Dispensa de custas processuais nos embargos de divergência em matéria penal
Ao analisar os jugados da Corte Especial, no que se refere à necessidade de pagamento de custas para o processamento de embargos de divergência em matéria penal, constata-se que a questão tem sido solucionada de formas díspares. Em julgamento recente, a Corte Especial reiterou entendimento pela obrigatoriedade de recolhimento das custas em embargos de divergência em matéria penal.

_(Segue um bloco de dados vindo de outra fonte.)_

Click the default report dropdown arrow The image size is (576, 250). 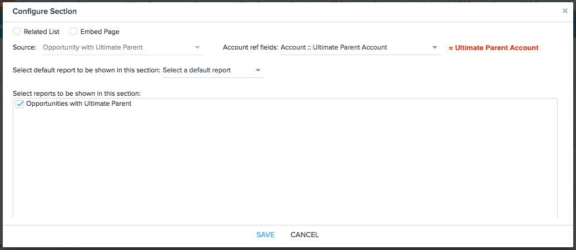point(258,70)
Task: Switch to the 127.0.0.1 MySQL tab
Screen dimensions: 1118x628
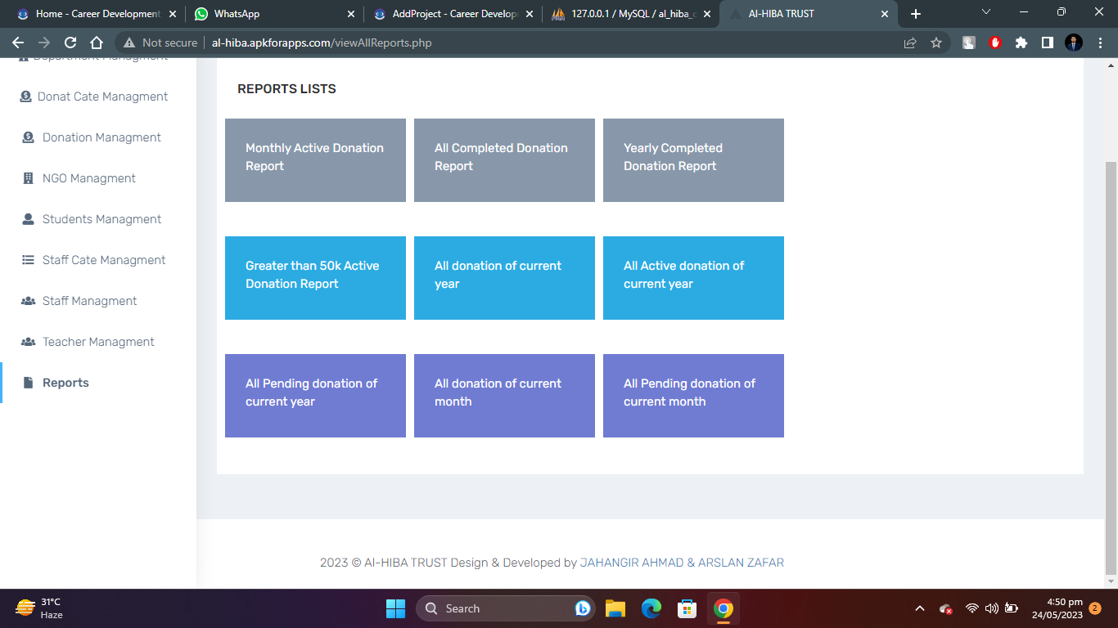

A Lei n. 11.636/2007, que dispõe sobre as custas judiciais devidas no âmbito do Superior Tribunal de Justiça, prevê: "Art. 7.º Não são devidas custas nos processos de habeas data, habeas corpus e recursos em habeas corpus, e nos demais processos criminais, salvo a ação penal privada.". Por sua vez, a Resolução STJ/GP n. 2 de 1.º de fevereiro de 2017, repetindo a norma legal, dispõe: "Art. 3.º Haverá isenção do preparo nos seguintes casos: I - nos habeas data, habeas corpus e recursos em habeas corpus; II - nos processos criminais, salvo na ação penal privada e sua revisão criminal; [...]". Entretanto, em se tratando de recurso em matéria penal, a interpretação da norma processual que deve prevalecer é aquela mais consentânea com o direito à ampla defesa e ao contraditório. Com efeito, a Lei de regência não fala de isenção para recursos apenas de natureza exclusivamente penal. A norma de isenção de preparo se refere a processos criminais. No caso, não há dúvida de que os embargos de divergência, embora não sejam previstos na legislação processual penal, são inquestionavelmente cabíveis e foram manejados dentro de um processo criminal, razão pela qual deve ser inexigível o pagamento de custas processuais. Registra-se, ademais, que a despeito de também ter havido decisões discrepantes no âmbito da Terceira Seção, a questão foi amplamente rediscutida, tendo decidido aquele Colegiado, à unanimidade, pela inexigibilidade de pagamento de custas processuais em embargos de divergência oriundos de ação penal pública.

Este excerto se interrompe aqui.